So how about you? Do you know which voice to follow so that you might have life, and have it abundantly? Here’s the amazing proposition of today that much of the so-called smart and sophisticated world rejects as utter nonsense. Jesus, the Good Shepherd, who knows, loves, and values you is calling your name and is urging you to follow. How do you hear his voice amidst the steady cacophony of sounds and influences that surround us today? To be sure, you can listen for the voice of the Lord in nature, culture, tradition, and family. But the real miracle occurs through Spirit. God’s intervention, God’s pastoral care, God’s diligent oversight of the sheep happens when the Spirit of God calls out to and intermingles with our spirits. God seeks to give you his indwelling Spirit. God wants you to have the implanted Word that has the power to save your soul.
Perhaps it’s true that everyone, merely by virtue of creation, is a child of God and has the indwelling Spirit, or the implanted Word, call it what you will. The sad fact is, sin still gets in the way and distorts our hearing and ability to grow into the people God created us to be. Thus, to become truly a member of Christ’s flock we need adoption and grace. Together we pray for an additional blessing of the Spirit through baptism and confirmation and the regular receiving of the Eucharist. Together we read and study the Scriptures, trusting that God breathes the Holy Spirit through them. Together we participate in the life of the Christian community. We come to church because where even two or three gather in the name Jesus, there he is – here he is in the midst of us, helping us to discern between the voices that give life, and those that steal, kill, and destroy. Today’s reading from Acts (2:42-47) is a powerful witness to the close, supportive fellowship that can happen between members of a church.

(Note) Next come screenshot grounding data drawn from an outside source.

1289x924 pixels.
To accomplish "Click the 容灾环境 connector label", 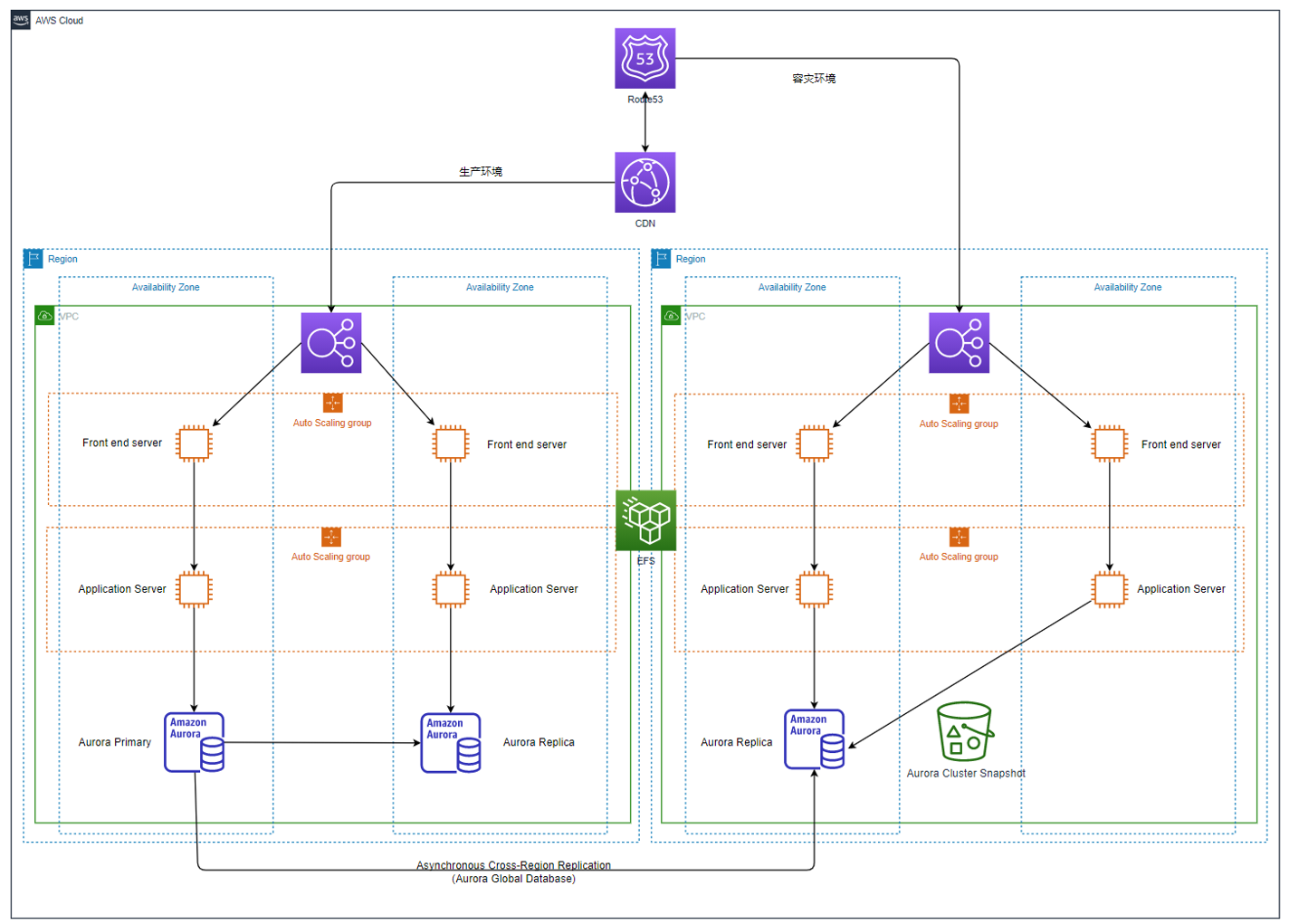I will [814, 79].
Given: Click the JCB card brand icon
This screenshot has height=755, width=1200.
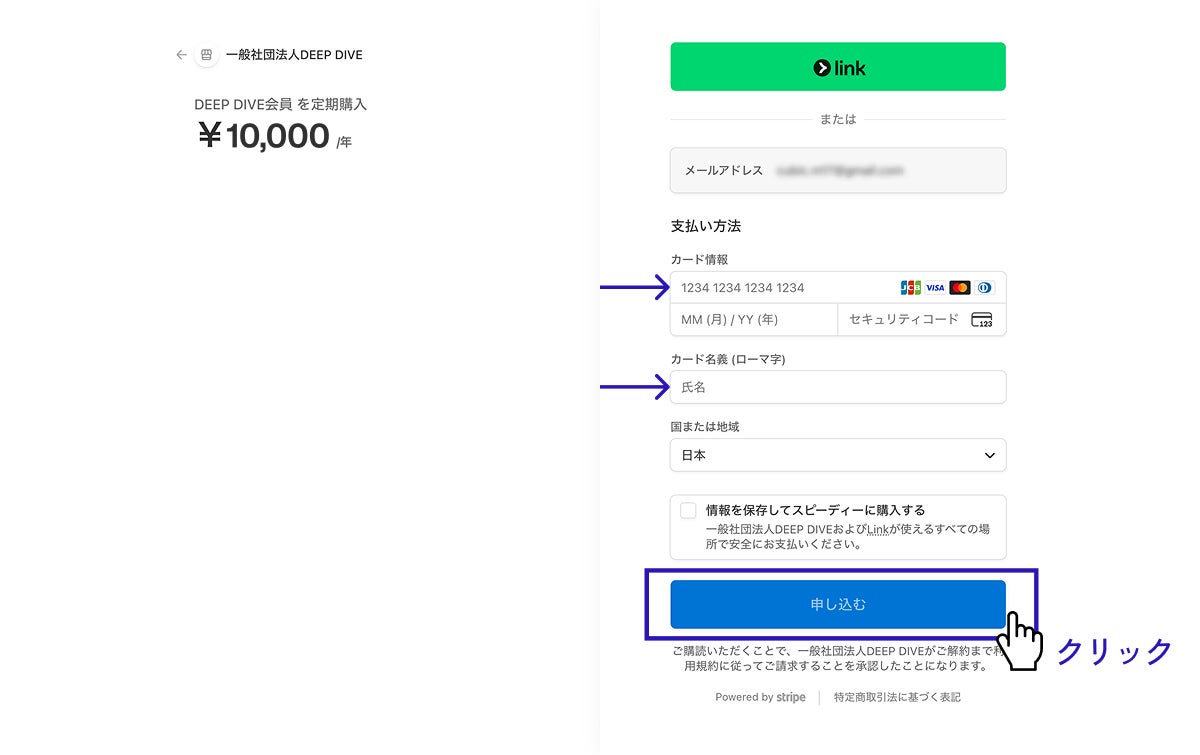Looking at the screenshot, I should pos(910,288).
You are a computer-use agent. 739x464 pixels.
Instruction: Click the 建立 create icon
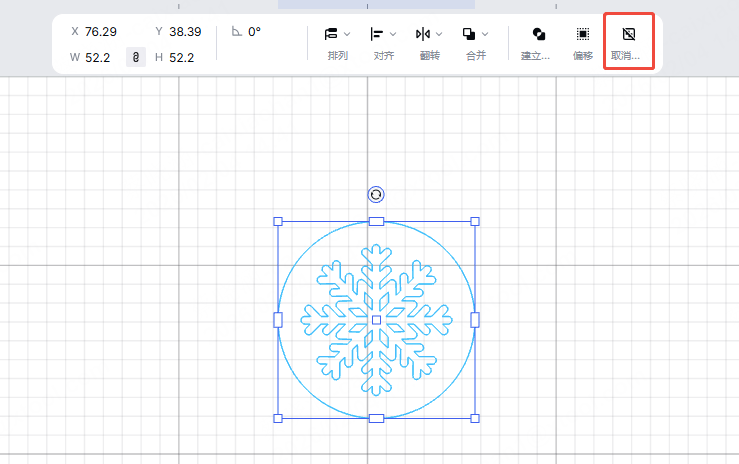tap(538, 34)
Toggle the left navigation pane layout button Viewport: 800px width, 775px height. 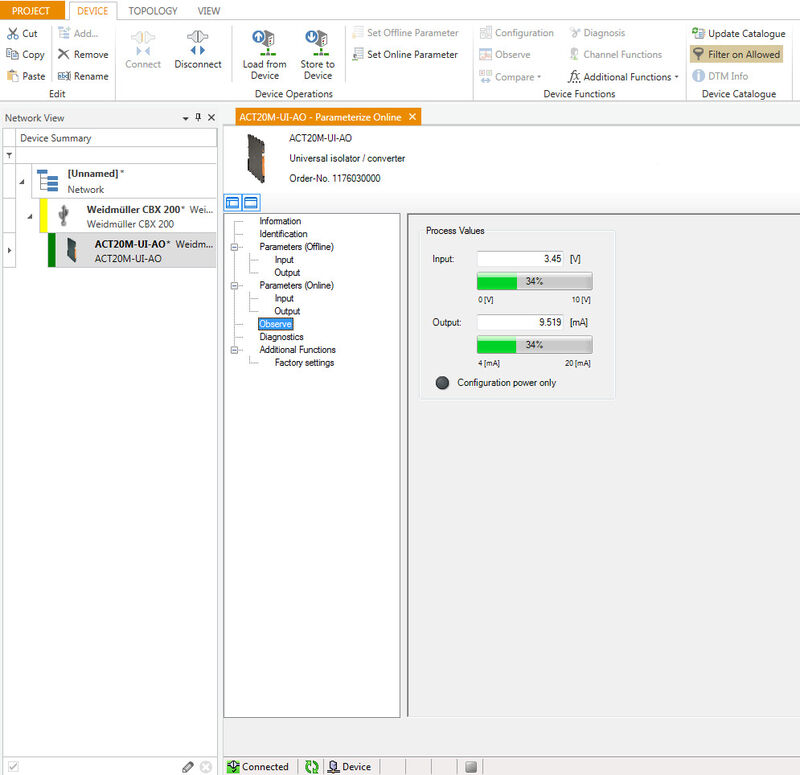coord(232,203)
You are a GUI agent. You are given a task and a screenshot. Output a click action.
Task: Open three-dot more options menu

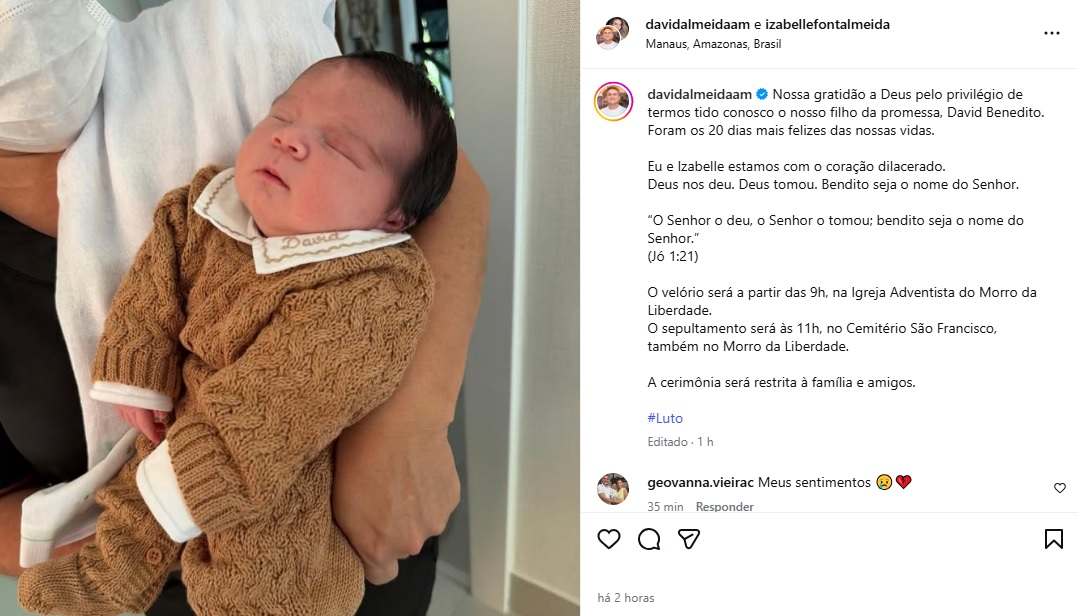[x=1052, y=33]
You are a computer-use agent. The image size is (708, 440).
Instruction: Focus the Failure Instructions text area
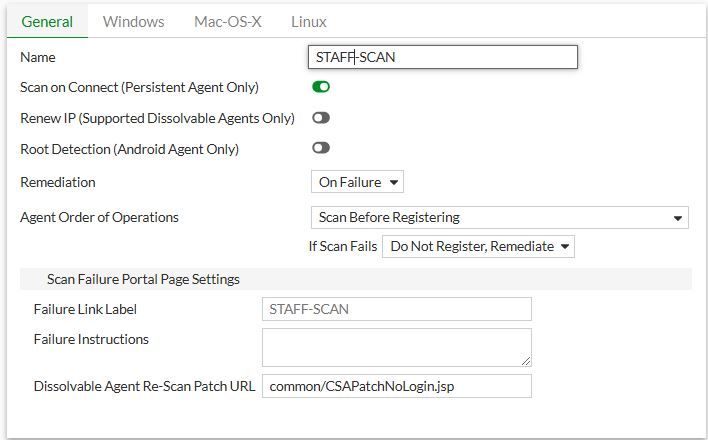[396, 347]
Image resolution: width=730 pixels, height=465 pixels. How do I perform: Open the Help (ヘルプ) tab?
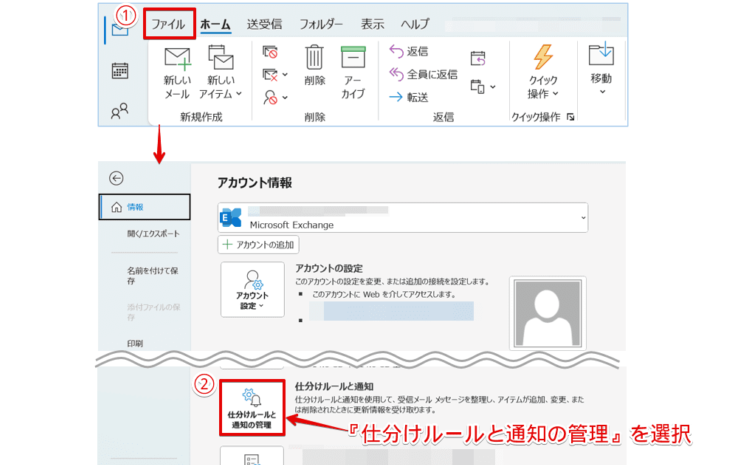[x=415, y=23]
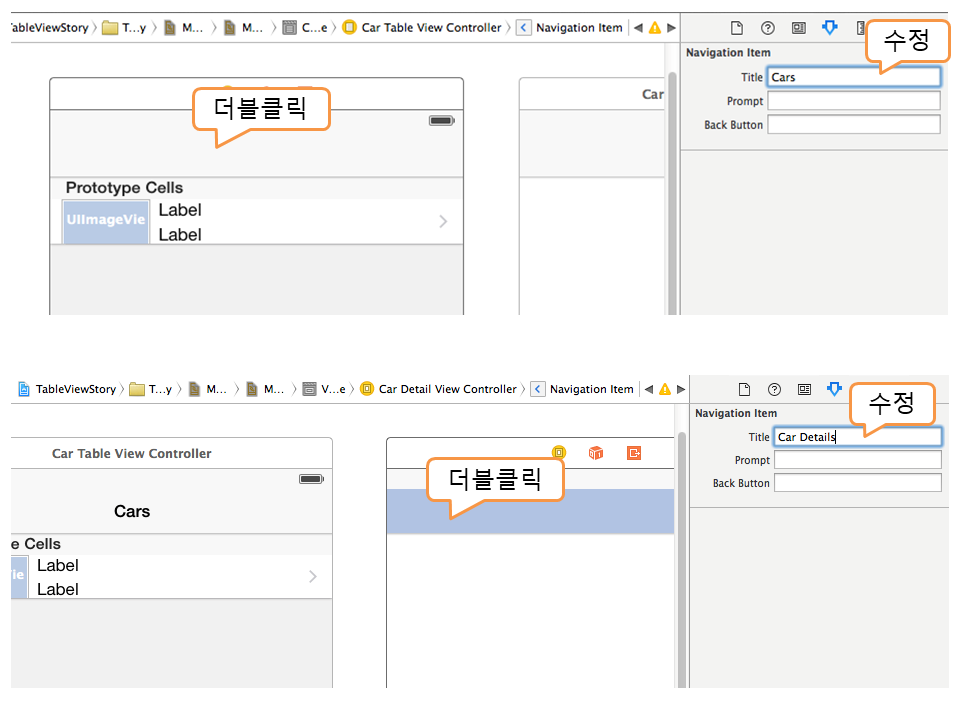
Task: Select the Prototype Cells section header
Action: pyautogui.click(x=125, y=188)
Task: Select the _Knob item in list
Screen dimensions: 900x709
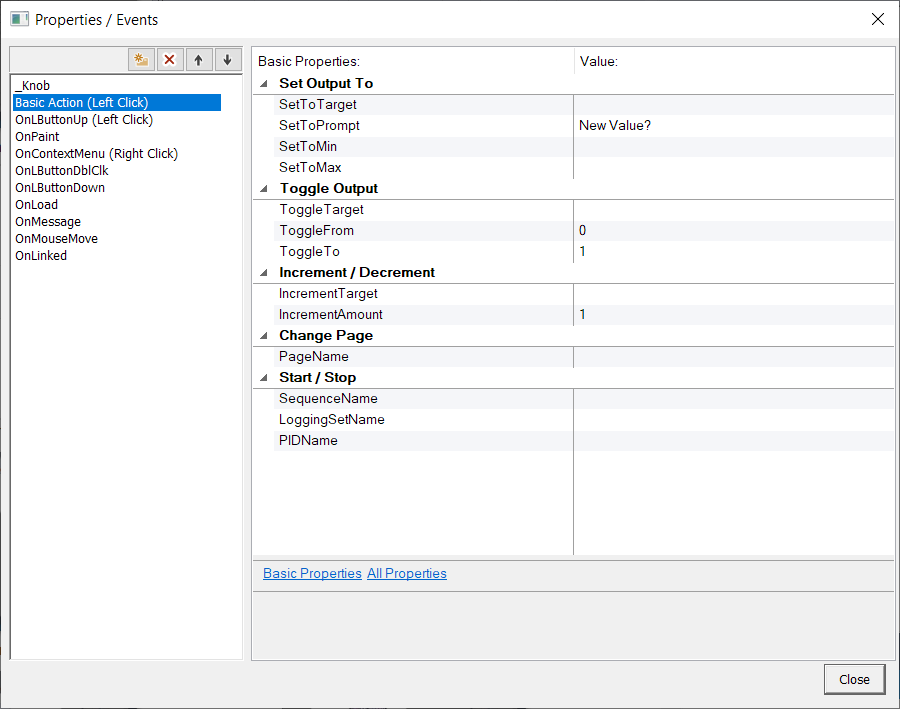Action: click(32, 86)
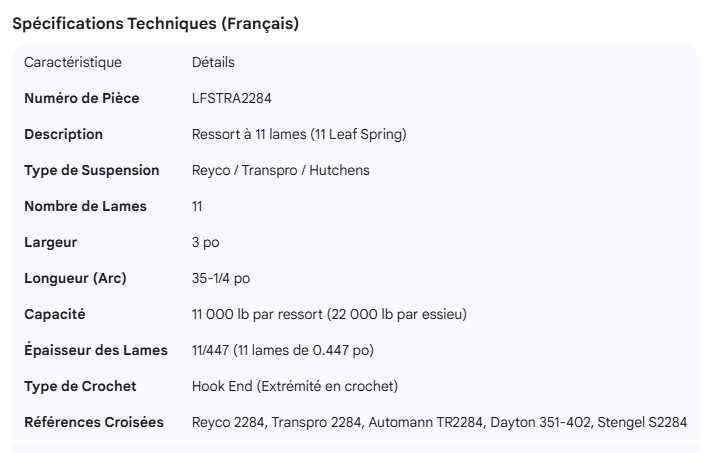
Task: Click the Détails column header
Action: tap(213, 62)
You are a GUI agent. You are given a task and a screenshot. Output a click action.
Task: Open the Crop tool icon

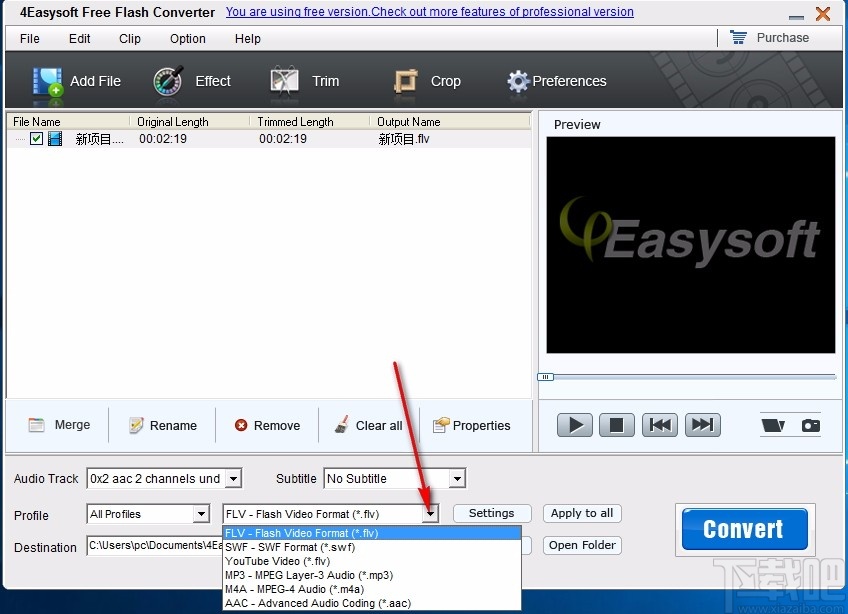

Last Friday was the Annual Spring Concert of the Grace Church choirs. As I sat in a pew and listened to the amazing music they were making, I recalled my own years as a chorister. I was remembering one of my fellow choristers, in particular, and how the supportive fellowship of the church gathered around him and his family. My father was the rector of the church where I grew up. It was an urban parish in New Jersey, and the young choristers consisted of many neighborhood kids that the choirmaster had scooped up off the street. One of the initially reluctant children to join the choir was a boy named Val Howze. Val was probably ten at the time. He had never been to church before. He wasn’t even baptized. But he came along with his friends and discovered that he had a natural gift for music. Through his participation in the choir his mother and sister started coming to church and connecting with other parishioners.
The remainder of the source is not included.